Instructions to follow =
From the first entry to the last, copy the material exactly as it stands.

Material for the task =
☆ ☆ ☆

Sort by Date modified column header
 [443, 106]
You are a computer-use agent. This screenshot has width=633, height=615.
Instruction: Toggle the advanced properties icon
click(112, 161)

☆ ☆ ☆

Solution to this problem =
Sort by Date modified column header
 [443, 106]
You are a computer-use agent. This screenshot has width=633, height=615.
Instruction: Toggle the advanced properties icon
click(112, 161)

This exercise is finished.